Зарисовки о разном | страница 33




Весна. Он стоял на балконе, облокотясь о старые перила с облупленной краской, в одном халате, в лёгких домашних тапочках на босу ногу и терпеливо ожидал её, пока она принимала душ. Задумчиво смотрел вдаль за горизонт, откуда медленно ползла тяжёлая серая туча, напоминающая кашалота.

Она жила на окраине большого города, неподалёку от соснового леса. Родители уехали на дачу собирать картошку, которая хорошо уродилась в этом году, а она впервые им солгала, сославшись на недомогание, осталась дома, чтобы насладиться своей первой любовью с бойфрендом, таким же студентом, как и она, но с параллельного потока. Это был её первый мужчина, и ей всё было интересно, как всё то, что в первый раз.

Первые перекаты грома начали разноситься по голубому пока ещё небу, которое необратимо начинало темнеть с краю, появились первые отблески небольших резких молний, запахло пылью, на душе стало тревожно. Даже природа застыла в смятении перед грозой, пропали как по команде птичьи голоса, затих ветер, всё смолкло, замерло в страхе ожидания чего-то неведомого, ужасного. Тут же послышались первые раскаты настоящего грома, прелюдия закончилась, затем вспышка молнии, крупными каплями пошёл дождь, заставив изголодавшиеся по ласкам воды деревья постанывать от удовольствия, раскидывая ветки в разные стороны порывами возобновившегося ветра. Какая-то птица, то ли дрозд, то ли мокрый жаворонок, с криком вылетела из-под дерева и полетела в сторону лесу, возбуждённо крича и причитая.

– Коля, Колян! Ты где? Что ты там делаешь, зайди сейчас же, ведь намокнешь же, неразумный! – и было в этом возгласе – просьба, наивный приказ, переполненный искренней любви, заботы, нетерпения и страсти молодой, что третий раз за четыре часа было мало на радость обоим.

Осень. Пройдут года по ленте Мёбиуса, падёт последняя листва с древа жизни, и хвост прикусит Уроборос, а он в последние минуты вспомнит эту весеннюю грозу, её голос, теперь далёкий, эту девушку юную, светлую, которая когда-то подарила ему столько наслаждения любви, и с образом этим милым навечно уснёт, удалясь к большинству.

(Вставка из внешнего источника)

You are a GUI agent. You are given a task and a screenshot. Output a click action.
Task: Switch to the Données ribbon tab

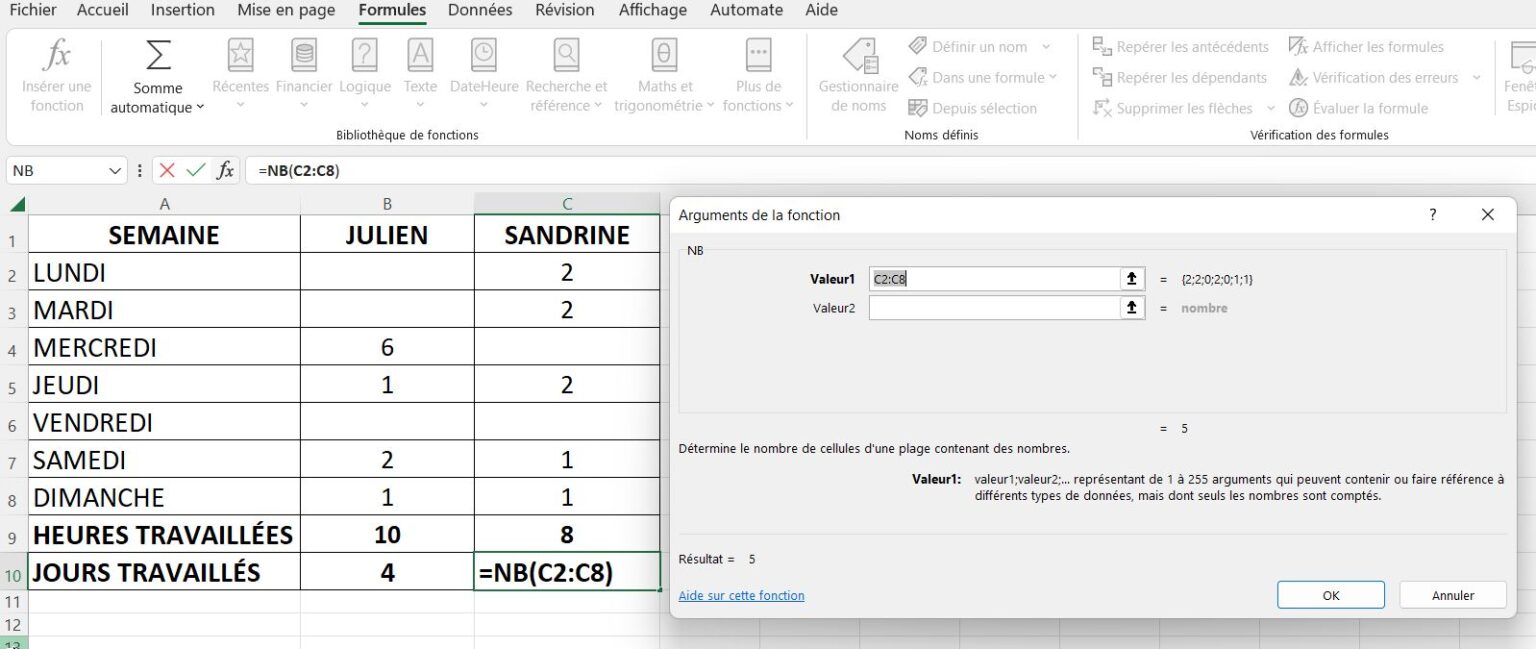coord(479,10)
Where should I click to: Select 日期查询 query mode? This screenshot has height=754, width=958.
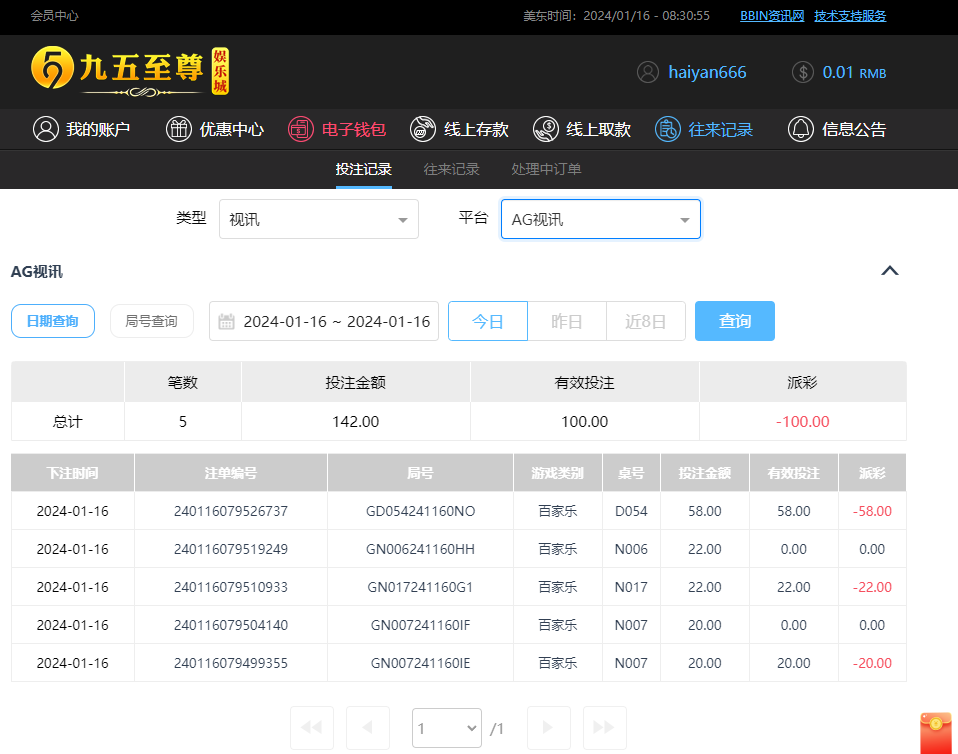53,321
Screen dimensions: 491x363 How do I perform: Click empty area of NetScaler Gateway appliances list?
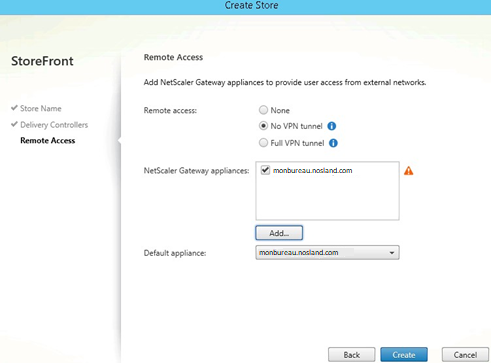pyautogui.click(x=327, y=200)
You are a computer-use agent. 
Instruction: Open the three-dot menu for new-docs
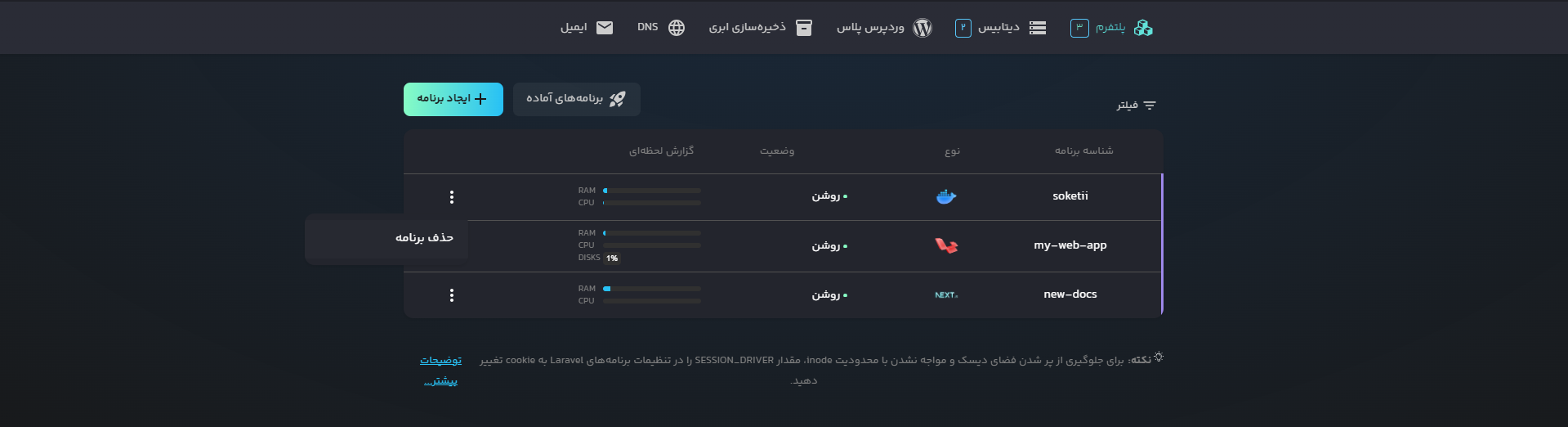(x=452, y=295)

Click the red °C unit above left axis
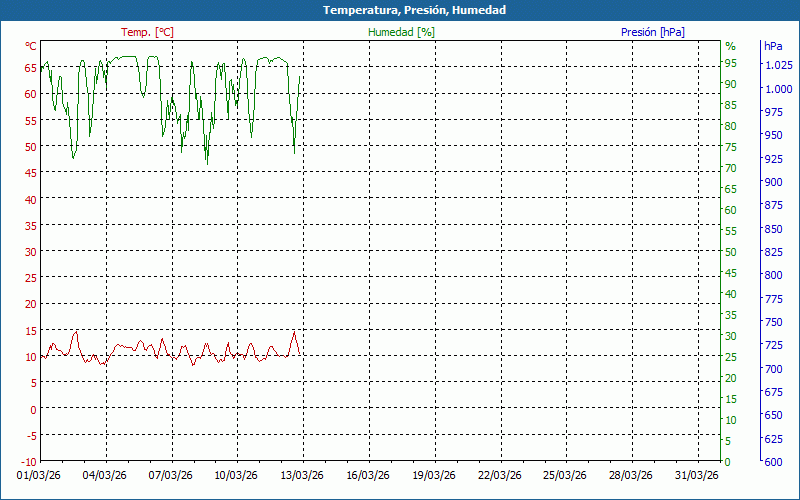point(31,46)
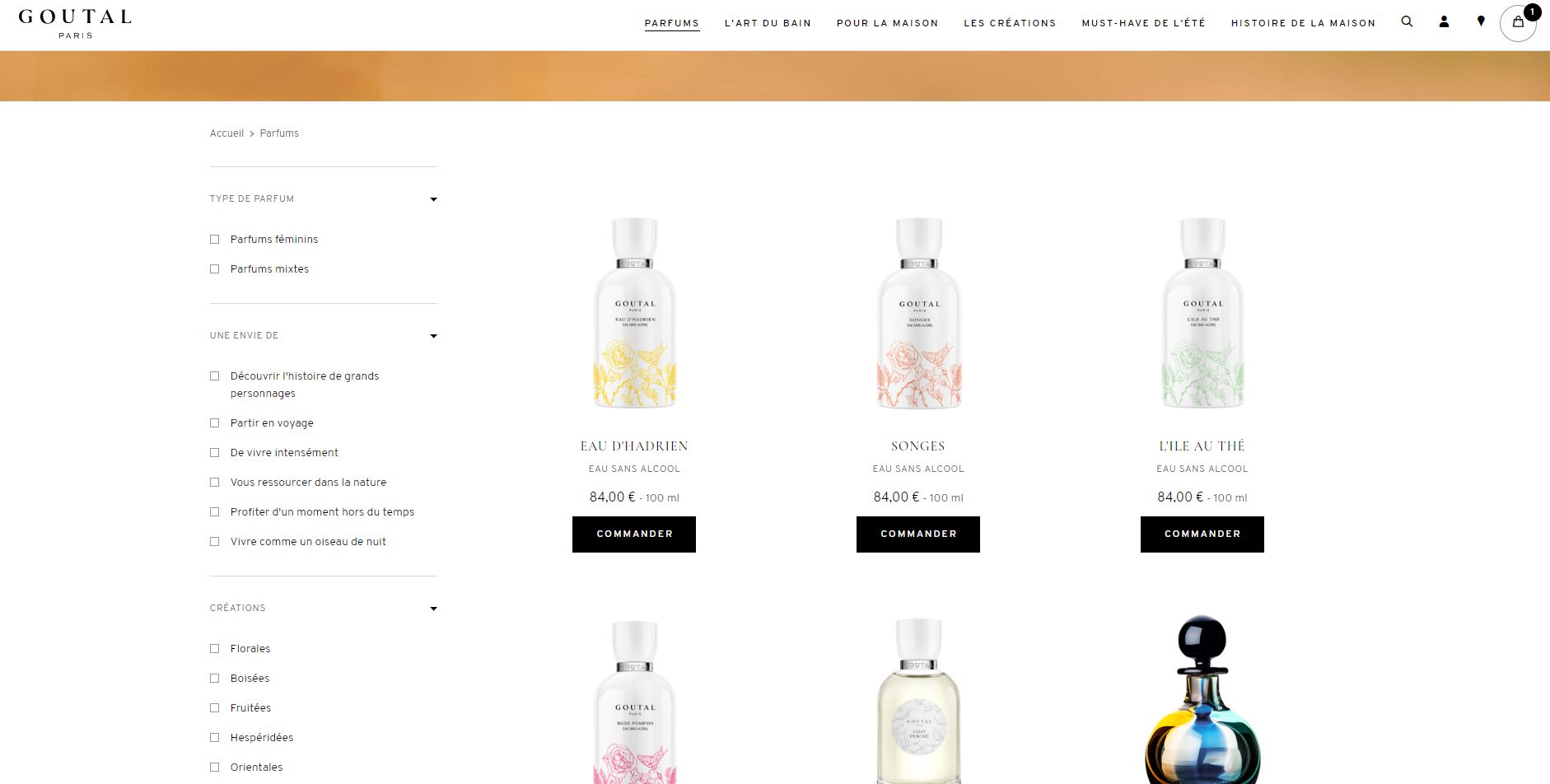Open the search magnifier icon
This screenshot has height=784, width=1550.
tap(1407, 22)
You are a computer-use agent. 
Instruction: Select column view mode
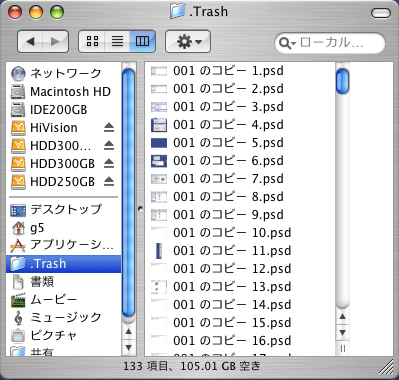pos(142,41)
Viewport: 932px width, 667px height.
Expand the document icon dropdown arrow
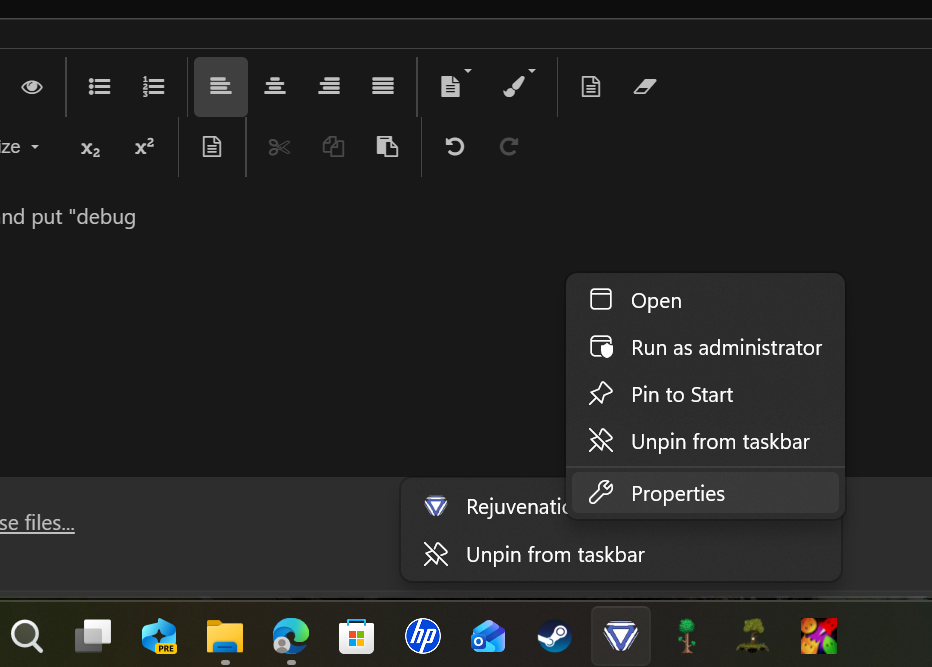tap(468, 71)
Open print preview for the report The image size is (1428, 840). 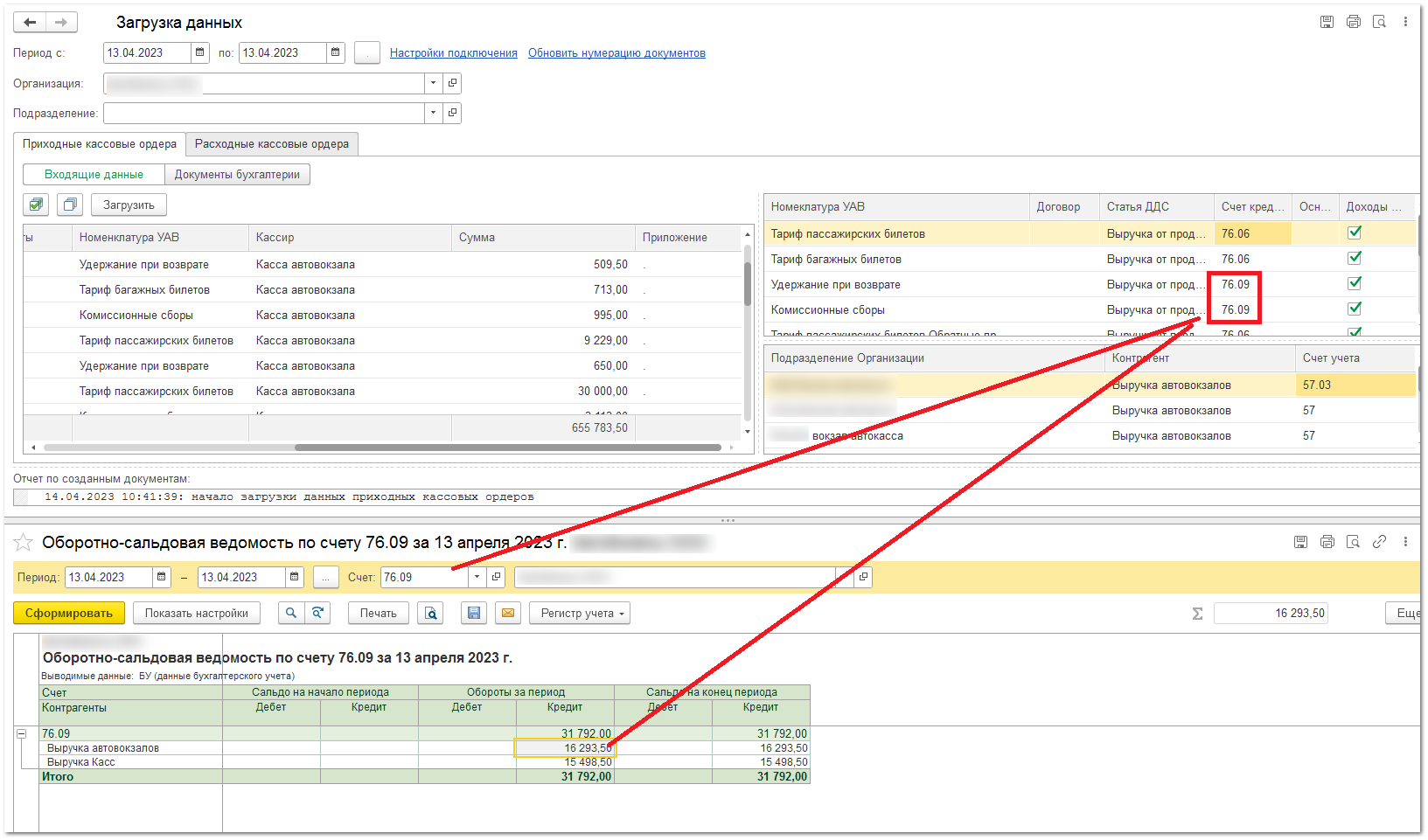430,614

От покрытых зеленоватой слизью вперемешку с бляшками радужного лишая тюремных стен исходил смрад и холод, кованое железо на обручах, из которых были сделаны кандалы, до крови растирали начинающие отекать ноги. Зигмунд стоял, превозмогая боль, сосредоточенно смотрел через зарешеченное окно на звёзды, шептал на непонятном языке слова, очень похожие на заклинания, время от времени закрывая припухшие веки гноящихся глаз. Где-то по коридору вправо кто-то сильно стонал, вскрикивая время от времени. Эти вопли с бредом, ставшие уже привычными для него, иногда прерывались диким хохотом подвыпивших стражников, которые резались в кости, визгливо бранясь между собой.